Fiscal deficit target for FY25:
- The Indian government will lower its debt level and the fiscal deficit is to be cut to 5.1% of gross domestic product in FY25, from 5.9% in FY24.
- The finance minister also said the fiscal deficit estimate for FY24 has been revised to 5.8% of GDP, from the 5.9% estimated earlier for the financial year.
- Boost Investments:
- The assurance from the government will help investors’ confidence.
- It will improve fiscal stability as the move will ensure that sovereign yields are range-bound.
Centre’s fiscal consolidation strategy:
- The use of technology in tax administration
- Information-driven voluntary compliance,
- Greater formalisation of the economy,
- Expanding the scope of taxes deducted or collected at source,
- Growing tax base, and economic growth
What is fiscal deficit?
- It is the difference between the Revenue Receipts plus Non-debt Capital Receipts (NDCR) and the total expenditure.
- In other words, fiscal deficit is a result of the government’s total expenditures exceeding the revenue that it generates, excluding money from borrowings.

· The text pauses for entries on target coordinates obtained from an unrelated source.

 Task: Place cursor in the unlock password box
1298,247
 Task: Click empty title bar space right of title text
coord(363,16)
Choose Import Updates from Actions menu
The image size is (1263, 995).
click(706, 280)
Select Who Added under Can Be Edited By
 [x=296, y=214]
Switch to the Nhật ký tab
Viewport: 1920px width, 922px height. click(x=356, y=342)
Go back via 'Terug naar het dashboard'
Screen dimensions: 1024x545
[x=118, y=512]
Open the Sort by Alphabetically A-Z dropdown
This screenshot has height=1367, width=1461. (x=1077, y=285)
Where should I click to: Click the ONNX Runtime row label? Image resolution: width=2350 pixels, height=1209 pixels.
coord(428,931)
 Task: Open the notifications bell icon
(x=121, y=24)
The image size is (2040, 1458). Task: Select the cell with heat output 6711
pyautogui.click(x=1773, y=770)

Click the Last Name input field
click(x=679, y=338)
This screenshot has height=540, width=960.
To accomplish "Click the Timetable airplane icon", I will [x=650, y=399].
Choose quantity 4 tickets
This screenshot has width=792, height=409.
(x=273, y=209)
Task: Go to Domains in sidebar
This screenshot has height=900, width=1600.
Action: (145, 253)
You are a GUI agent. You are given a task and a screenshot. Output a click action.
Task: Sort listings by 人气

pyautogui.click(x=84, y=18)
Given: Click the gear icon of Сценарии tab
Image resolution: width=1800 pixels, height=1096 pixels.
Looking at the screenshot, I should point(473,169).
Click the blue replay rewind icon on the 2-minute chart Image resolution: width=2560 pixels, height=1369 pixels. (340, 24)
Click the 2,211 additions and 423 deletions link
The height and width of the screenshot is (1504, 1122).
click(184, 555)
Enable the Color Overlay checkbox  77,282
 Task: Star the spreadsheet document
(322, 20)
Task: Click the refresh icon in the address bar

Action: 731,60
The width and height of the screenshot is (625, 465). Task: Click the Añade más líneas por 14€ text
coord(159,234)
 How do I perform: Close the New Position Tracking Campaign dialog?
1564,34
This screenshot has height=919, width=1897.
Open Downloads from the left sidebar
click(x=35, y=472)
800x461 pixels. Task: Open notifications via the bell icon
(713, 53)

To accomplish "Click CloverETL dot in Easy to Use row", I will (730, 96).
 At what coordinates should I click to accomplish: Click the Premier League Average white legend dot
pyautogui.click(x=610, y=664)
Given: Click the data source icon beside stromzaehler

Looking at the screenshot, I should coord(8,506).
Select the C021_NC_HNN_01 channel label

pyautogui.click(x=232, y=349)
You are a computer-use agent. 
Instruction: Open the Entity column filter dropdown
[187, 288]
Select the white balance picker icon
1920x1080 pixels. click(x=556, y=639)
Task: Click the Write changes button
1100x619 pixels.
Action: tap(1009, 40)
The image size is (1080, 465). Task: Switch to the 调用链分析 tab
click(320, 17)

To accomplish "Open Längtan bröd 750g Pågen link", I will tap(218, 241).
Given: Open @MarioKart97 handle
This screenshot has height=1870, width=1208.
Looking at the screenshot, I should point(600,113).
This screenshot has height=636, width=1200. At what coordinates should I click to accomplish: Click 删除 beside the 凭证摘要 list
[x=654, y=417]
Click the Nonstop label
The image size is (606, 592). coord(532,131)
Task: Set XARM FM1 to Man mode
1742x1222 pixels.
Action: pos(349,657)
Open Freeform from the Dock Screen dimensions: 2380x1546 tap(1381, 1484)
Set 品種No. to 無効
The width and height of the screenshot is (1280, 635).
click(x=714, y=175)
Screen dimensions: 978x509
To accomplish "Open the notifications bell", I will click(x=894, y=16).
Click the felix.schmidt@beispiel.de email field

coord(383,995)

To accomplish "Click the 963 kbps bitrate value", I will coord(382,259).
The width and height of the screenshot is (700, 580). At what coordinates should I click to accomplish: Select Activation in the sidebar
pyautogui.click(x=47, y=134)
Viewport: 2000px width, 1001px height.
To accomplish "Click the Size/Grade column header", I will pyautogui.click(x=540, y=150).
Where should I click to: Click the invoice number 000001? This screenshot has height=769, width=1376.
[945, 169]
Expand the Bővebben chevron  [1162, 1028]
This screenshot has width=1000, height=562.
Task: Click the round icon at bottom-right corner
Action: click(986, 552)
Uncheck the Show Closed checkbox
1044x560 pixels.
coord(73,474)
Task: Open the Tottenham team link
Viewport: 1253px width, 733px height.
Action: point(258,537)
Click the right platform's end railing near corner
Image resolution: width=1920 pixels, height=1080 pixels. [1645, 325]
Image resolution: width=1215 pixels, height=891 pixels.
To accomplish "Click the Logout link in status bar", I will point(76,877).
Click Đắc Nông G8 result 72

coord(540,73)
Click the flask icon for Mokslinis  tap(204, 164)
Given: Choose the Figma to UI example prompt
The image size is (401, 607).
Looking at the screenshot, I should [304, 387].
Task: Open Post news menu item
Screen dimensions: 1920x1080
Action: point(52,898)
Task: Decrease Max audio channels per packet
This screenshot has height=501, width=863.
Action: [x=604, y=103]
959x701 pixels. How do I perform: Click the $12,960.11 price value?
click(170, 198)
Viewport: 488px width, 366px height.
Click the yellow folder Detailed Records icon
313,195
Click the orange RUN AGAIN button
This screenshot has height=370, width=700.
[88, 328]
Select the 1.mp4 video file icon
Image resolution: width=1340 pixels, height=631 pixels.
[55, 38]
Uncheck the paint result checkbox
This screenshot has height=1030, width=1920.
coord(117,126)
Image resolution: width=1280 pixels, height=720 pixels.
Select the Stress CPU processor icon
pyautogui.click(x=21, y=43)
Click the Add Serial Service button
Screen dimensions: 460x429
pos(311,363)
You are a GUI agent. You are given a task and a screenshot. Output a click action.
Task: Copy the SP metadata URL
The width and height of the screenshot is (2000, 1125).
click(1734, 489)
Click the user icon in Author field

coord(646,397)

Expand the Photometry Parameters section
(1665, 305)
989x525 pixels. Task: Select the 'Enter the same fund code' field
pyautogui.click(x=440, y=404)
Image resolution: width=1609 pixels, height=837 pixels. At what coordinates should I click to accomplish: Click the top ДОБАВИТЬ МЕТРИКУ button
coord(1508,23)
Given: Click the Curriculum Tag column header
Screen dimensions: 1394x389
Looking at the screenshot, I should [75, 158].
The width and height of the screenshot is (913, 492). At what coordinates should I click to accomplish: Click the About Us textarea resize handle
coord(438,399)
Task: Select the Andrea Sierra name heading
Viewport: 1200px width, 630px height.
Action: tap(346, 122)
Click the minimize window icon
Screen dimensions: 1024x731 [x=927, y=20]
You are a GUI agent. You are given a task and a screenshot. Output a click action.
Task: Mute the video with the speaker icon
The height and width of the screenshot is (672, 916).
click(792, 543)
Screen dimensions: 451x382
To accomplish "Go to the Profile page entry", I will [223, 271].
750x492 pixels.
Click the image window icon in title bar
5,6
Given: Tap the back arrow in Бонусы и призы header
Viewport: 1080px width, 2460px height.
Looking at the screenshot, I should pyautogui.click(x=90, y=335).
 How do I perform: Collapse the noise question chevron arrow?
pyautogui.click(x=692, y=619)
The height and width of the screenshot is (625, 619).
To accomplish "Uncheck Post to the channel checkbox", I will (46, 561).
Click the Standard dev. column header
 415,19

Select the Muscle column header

- A significant fiscal deficit can lead to a higher national debt and increased costs related to debt servicing.
- This can adversely affect the economy, potentially devaluing the national currency and hindering private sector investments.
What is the significance of fiscal deficit?
- In the economy, there is a limited pool of investible savings. These savings are used by financial institutions like banks to lend to private businesses (both big and small) and the governments (Centre and state).
- If the fiscal deficit ratio is too high, it implies that there is a lesser amount of money left in the market for private entrepreneurs and businesses to borrow.
- Lesser amount of this money, in turn, leads to higher rates of interest charged on such lending.
- So, simply put, a higher fiscal deficit means higher borrowing by the government, which, in turn, mean higher interest rates in the economy.
- A high fiscal deficit and higher interest rates would also mean that the efforts of the Reserve Bank of India to reduce interest rates are undone.